■ **Document**:
* * *
Intervention de Jean-Louis Bricout

Réunion du 21 mai 2014 à 9h30
Commission du développement durable et de l'aménagement du territoire

Photo issue du site de l'Assemblée nationale ou de WikipediaJean-Louis Bricout, rapporteur pour avis :

Alors que le projet de loi d'habilitation dont notre commission s'est saisie pour avis semble ne concerner qu'une partie de nos concitoyens, rappelons que la question de l'accessibilité se pose à tous. Nul n'est malheureusement à l'abri d'un accident et, chacun d'entre nous devra, un jour, s'accommoder du vieillissement.

Notre démographie rend à la fois indispensable et inéluctable l'adaptation de nos infrastructures. Indispensable, d'abord, parce que 825 000 naissances par an en France font de l'accessibilité une modalité de l'accompagnement des familles. Inéluctable, ensuite, parce que se dessine une évolution démographique qui se confirmera dans les années à venir : les personnes âgées de soixante ans et plus, dont le nombre est estimé à 15 millions aujourd'hui, seront 20 millions d'ici à 2030, et 24 millions en 2060.
* * *
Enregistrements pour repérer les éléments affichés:

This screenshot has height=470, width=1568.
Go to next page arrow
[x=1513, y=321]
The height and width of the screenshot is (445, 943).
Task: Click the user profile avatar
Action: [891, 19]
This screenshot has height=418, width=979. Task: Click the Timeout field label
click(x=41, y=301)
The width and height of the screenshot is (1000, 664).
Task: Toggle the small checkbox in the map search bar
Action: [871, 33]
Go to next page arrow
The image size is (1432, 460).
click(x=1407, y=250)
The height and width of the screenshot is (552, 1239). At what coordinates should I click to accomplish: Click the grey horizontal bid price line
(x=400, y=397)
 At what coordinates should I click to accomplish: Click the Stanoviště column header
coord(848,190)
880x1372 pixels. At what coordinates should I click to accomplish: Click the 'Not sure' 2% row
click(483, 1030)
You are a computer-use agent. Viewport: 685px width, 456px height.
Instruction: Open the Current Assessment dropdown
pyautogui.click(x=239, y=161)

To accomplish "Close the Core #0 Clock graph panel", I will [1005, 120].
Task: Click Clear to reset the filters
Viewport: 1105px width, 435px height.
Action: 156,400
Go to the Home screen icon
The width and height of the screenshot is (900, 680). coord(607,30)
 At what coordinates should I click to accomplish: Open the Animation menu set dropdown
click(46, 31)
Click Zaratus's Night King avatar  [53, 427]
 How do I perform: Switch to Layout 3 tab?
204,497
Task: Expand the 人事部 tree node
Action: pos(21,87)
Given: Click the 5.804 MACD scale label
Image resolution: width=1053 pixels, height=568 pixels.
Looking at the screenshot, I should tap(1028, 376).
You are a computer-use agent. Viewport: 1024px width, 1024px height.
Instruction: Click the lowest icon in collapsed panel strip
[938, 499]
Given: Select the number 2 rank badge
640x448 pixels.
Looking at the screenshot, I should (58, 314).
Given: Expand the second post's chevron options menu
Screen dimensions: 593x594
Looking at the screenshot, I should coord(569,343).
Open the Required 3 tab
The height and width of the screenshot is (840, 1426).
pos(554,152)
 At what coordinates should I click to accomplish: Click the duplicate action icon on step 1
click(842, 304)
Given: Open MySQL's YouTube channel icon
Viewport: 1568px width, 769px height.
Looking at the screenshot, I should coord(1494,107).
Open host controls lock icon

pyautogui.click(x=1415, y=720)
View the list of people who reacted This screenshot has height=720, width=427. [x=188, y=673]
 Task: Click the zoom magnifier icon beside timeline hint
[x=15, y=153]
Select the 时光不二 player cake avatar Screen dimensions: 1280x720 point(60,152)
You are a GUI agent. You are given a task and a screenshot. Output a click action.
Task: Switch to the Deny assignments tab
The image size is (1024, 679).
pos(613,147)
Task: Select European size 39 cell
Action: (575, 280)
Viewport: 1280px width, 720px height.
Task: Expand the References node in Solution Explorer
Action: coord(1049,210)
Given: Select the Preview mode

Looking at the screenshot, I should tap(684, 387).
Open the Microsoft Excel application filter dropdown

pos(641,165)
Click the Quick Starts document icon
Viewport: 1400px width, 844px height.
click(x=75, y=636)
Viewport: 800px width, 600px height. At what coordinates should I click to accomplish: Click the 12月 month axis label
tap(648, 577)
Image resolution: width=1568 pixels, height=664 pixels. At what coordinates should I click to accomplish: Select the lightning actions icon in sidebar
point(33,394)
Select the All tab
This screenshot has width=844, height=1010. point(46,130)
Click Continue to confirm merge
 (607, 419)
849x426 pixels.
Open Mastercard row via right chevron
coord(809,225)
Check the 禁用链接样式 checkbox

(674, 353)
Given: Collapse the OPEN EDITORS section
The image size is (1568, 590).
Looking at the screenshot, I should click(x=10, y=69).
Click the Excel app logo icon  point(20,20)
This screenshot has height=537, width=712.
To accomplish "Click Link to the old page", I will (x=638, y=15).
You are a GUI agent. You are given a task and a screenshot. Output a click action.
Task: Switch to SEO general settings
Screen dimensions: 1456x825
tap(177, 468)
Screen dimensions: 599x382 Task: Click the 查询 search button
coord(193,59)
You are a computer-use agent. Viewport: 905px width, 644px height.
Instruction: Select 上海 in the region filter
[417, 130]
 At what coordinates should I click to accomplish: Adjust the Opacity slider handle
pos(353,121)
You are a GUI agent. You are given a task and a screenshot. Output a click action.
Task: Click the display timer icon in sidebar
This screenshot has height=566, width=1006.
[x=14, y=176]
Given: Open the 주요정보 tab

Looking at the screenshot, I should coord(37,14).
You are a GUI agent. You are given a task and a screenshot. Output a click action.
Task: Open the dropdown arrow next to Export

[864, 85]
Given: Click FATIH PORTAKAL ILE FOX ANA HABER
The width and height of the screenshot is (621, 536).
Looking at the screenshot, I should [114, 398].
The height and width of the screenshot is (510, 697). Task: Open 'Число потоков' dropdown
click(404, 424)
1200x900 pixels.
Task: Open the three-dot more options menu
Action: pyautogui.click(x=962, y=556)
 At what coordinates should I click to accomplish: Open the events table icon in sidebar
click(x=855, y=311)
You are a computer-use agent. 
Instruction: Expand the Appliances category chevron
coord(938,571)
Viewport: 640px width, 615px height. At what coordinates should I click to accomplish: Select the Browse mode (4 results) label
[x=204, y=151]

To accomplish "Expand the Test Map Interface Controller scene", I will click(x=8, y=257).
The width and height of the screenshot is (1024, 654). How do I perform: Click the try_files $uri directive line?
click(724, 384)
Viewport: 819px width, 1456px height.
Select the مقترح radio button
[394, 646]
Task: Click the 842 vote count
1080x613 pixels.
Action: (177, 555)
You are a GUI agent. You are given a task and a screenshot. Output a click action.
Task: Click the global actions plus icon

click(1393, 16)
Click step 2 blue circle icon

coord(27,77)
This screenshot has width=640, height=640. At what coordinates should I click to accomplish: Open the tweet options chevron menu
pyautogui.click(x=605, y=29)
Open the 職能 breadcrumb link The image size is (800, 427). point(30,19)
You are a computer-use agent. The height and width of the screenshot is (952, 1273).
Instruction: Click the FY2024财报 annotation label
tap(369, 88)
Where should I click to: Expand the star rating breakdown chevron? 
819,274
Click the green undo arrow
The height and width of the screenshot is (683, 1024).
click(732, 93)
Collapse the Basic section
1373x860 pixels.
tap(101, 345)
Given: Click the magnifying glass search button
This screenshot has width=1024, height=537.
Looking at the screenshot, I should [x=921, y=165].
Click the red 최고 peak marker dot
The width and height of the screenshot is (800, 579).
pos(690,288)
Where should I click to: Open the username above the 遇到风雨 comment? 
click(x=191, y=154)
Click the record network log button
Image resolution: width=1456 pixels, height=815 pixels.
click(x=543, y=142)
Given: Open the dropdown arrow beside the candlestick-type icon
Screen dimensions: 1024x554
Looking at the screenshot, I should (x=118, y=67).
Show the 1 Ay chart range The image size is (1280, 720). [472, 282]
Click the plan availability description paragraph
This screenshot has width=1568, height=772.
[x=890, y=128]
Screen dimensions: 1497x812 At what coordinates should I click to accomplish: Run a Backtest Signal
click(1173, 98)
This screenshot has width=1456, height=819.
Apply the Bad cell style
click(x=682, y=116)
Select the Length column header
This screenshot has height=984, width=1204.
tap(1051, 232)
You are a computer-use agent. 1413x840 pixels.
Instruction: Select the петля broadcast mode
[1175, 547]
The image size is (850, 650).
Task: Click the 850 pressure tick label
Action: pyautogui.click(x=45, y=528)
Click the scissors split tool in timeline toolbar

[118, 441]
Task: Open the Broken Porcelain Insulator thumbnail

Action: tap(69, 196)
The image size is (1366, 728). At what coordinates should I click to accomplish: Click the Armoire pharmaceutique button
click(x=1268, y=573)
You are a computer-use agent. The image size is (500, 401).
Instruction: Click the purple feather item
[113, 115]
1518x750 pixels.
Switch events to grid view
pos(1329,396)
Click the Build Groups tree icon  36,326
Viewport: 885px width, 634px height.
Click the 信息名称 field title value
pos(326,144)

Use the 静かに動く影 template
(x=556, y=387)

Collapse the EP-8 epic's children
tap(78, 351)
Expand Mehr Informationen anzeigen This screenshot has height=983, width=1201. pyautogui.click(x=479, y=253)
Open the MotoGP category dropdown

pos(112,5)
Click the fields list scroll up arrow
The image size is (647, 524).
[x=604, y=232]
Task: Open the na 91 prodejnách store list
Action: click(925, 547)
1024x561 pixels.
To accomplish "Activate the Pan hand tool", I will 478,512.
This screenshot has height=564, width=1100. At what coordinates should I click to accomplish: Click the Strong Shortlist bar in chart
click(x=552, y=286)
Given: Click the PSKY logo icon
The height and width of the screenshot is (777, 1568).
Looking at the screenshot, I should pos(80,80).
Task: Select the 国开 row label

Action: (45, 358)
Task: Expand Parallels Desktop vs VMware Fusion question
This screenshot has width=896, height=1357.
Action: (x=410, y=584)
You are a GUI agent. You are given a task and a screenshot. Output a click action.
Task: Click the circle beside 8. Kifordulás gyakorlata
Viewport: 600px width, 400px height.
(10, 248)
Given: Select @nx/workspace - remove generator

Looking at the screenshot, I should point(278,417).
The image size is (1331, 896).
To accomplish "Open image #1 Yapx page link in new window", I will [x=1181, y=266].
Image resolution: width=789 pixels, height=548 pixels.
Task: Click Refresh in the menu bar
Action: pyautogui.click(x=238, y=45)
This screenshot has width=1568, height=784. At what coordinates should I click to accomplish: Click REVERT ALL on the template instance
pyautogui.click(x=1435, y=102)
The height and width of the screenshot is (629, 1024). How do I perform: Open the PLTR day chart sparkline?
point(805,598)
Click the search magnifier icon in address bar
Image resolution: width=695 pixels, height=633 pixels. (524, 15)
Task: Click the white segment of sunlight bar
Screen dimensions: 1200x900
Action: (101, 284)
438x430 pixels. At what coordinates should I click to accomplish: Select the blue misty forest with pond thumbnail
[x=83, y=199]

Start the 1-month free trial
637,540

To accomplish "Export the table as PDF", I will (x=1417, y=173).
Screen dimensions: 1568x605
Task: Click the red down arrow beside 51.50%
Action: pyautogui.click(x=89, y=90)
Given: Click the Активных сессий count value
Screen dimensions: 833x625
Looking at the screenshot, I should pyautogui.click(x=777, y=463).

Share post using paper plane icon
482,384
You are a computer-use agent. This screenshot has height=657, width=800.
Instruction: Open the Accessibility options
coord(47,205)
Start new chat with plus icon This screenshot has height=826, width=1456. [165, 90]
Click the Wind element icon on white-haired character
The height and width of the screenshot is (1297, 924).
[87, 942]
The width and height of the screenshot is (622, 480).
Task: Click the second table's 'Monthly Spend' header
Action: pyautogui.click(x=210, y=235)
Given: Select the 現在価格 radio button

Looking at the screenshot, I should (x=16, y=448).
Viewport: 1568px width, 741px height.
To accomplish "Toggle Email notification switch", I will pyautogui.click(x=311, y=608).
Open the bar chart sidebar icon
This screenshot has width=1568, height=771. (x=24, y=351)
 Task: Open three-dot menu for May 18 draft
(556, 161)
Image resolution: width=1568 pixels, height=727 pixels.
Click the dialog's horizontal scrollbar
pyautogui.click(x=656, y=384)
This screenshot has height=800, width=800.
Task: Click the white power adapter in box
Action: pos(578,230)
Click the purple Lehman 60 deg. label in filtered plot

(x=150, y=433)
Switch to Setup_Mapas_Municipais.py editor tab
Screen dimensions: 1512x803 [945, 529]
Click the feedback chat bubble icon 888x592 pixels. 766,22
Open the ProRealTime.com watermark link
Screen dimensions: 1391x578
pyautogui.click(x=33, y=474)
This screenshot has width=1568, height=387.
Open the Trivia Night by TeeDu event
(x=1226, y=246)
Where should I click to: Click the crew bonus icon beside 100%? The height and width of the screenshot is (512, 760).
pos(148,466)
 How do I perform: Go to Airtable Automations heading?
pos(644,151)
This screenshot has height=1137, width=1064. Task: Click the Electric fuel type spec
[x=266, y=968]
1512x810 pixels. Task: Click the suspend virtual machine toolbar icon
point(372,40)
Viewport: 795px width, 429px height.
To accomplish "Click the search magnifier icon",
* * *
■ **Travail à faire**:
Selon le document, pourquoi l'adaptation des infrastructures est-elle « inéluctable » ? Répondez en une à trois phrases, s'il vous plaît.

■ **Résultat**:
Elle est inéluctable en raison d'une évolution démographique qui se confirmera dans les années à venir. Les personnes âgées de soixante ans et plus, estimées aujourd'hui à 15 millions, seront 20 millions d'ici à 2030 et 24 millions en 2060.